▸ EXTRACT
◆ ◆ ◆

Usage Guide
Control number of paraphrases
results = diversify("Some text.", n=3)
[{"original": "Some text.", "paraphrases": ["...", "...", "..."]}]
Reproducibility (seed)
diversify sets a default random seed (51173) to make runs more
reproducible. The seed is applied to Python’s random, PyTorch
(CPU and CUDA), and NumPy. It is logged at the start of each run, but
exact determinism is not guaranteed across different hardware, library
versions, or backends.
To get a different set of paraphrases, pass a different seed:
results = diversify("Some text.", seed=123)
To disable seeding entirely (non-deterministic output):
results = diversify("Some text.", seed=None)
List of texts
results = diversify([
"The experiment was conducted in a controlled lab setting.",
"She graduated from MIT in 2019.",
])
[
{"original": "The experiment ...", "paraphrases": ["...", "...", ...]},
{"original": "She graduated ...", "paraphrases": ["...", "...", ...]},
]
CSV / TSV file
Reads the file and writes a JSONL file next to the input
(<input>_diversified.jsonl).
results = diversify("bios.csv", text_column="bio")
# writes bios_diversified.jsonl
Each line in the JSONL output is one JSON object:
{"original": "Jane is a ...", "paraphrases": ["Jane works as a ...", "As a ..., Jane ..."]}
{"original": "John studied ...", "paraphrases": ["John was educated ...", "..."]}
TXT file
Each non-empty line is treated as a separate text to diversify. Output is
written to <input>.jsonl.
results = diversify("texts.txt")
# writes texts.jsonl
Controlling output location
By default, file inputs write output next to the input file and in-memory
inputs (strings, lists) return a Python list. You can override this with
output_dir and output_name:
# Write output to a specific directory
results = diversify("bios.csv", text_column="bio", output_dir="/results")
# writes /results/bios_diversified.jsonl
# Also set a custom filename
results = diversify("bios.csv", text_column="bio", output_dir="/results", output_name="my_output")
# writes /results/my_output.jsonl
# Force a list input to write to disk instead of returning in-memory
results = diversify(["text one", "text two"], output_dir=".")
# writes ./diversified_output.jsonl
The .jsonl extension is always added automatically.
Longer texts
For tips on handling longer texts (punctuation splitting, increasing
max_new_tokens), see Longer Texts.
Multiple methods
You can combine methods to get diverse paraphrases from different approaches.
The requested n are distributed across the methods:
results = diversify("The cat sat on the mat.", methods=["tinystyler", "prompting"], n=4)
Customising the TinyStyler style bank
TinyStyler generates each paraphrase by conditioning on a style example — a short sentence that demonstrates the target writing style. The style bank is the list of such examples that get cycled through when producing multiple paraphrases.

◆ ◆ ◆

▸ DATA SECTION
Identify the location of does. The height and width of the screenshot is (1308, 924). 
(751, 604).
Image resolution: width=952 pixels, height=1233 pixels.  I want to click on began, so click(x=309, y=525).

◆ ◆ ◆

▸ TASKS TO COMPLETE
1. Render this sentence from the usage guide in Spanish: "Each non-empty line is treated as a separate text to diversify."
2. Write the next part of the diversify usage guide, picking up right after its final sentence.

▸ RESPONSES IN ORDER
1. Cada línea que no esté vacía se trata como un texto independiente para diversificar.

2.
The default bank is a dictionary mapping style labels to lists of example
sentences (drawn from the CORE corpus). You can replace or extend it by
passing a custom bank via method_kwargs.
A style bank can be a dict[str, list[str]] or a list[list[str]]:
from diversify_text import diversify
from diversify_text.styles import DEFAULT_STYLE_BANK
custom_bank = {
"academic": ["The results demonstrate a statistically significant effect."],
"enthusiastic": ["We found something really interesting — check this out!"],
"telegraphic": ["Key finding: effect confirmed. Details follow."],
}
results = diversify(
"The experiment was conducted in a controlled lab setting.",
method_kwargs={"tinystyler": {"style_bank": custom_bank}},
)
DEFAULT_STYLE_BANK is exported from diversify_text.styles so you
can build on it:
from diversify_text.styles import DEFAULT_STYLE_BANK
extended_bank = {
**DEFAULT_STYLE_BANK,
"scientific": ["The data clearly indicate a statistically significant result."],
}
You can also select specific styles by key name with styles, instead of
cycling through the entire bank. The number of paraphrases is determined by
the number of selected styles:
results = diversify(
"The experiment was conducted in a controlled lab setting.",
method_kwargs={"tinystyler": {"styles": ["research_article", "personal_blog", "recipe"]}},
)
Creating a custom method
from diversify_text import Diversifier
from diversify_text.method import DiversificationMethod
class MyMethod(DiversificationMethod):
name = "my_method"
def generate(self, texts, *, n, max_new_tokens, temperature, top_p, **kwargs):
return [[f"{text} :: variant {i}" for i in range(n)] for text in texts]
results = Diversifier(methods=[MyMethod()]).diversify("Hello", n=3)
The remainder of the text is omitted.